[ASSIGNED TASK]: Extract each line from the entries below that has the string "Силабуси" in it.

[MATERIAL SHOWN]:
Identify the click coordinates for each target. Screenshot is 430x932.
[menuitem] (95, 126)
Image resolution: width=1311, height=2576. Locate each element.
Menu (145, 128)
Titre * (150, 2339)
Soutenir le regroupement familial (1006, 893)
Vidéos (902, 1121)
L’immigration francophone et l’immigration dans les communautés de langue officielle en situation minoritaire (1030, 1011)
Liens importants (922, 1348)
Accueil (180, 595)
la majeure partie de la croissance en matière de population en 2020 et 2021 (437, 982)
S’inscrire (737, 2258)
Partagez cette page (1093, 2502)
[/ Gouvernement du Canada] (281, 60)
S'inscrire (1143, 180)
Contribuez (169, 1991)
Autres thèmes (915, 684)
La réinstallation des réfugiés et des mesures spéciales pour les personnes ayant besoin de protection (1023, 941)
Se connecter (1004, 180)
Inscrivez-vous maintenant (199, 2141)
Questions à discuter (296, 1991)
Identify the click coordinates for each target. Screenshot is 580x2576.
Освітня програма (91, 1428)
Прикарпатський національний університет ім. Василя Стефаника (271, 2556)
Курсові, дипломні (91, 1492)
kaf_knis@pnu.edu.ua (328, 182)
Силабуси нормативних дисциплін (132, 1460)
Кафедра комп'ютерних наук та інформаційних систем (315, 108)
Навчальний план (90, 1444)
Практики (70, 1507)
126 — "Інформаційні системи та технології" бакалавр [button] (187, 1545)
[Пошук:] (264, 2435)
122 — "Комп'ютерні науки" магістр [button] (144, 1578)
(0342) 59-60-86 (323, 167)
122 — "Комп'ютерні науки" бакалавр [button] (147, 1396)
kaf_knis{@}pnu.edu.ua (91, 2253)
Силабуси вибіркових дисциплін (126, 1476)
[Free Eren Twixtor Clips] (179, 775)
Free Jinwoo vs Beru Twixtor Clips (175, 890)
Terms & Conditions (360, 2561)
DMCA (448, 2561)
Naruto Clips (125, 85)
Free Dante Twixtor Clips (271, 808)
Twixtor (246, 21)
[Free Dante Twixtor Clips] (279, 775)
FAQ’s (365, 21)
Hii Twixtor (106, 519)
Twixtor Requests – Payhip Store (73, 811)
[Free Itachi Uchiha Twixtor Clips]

[WRITTEN SOLUTION]:
Силабуси нормативних дисциплін (132, 1460)
Силабуси вибіркових дисциплін (126, 1476)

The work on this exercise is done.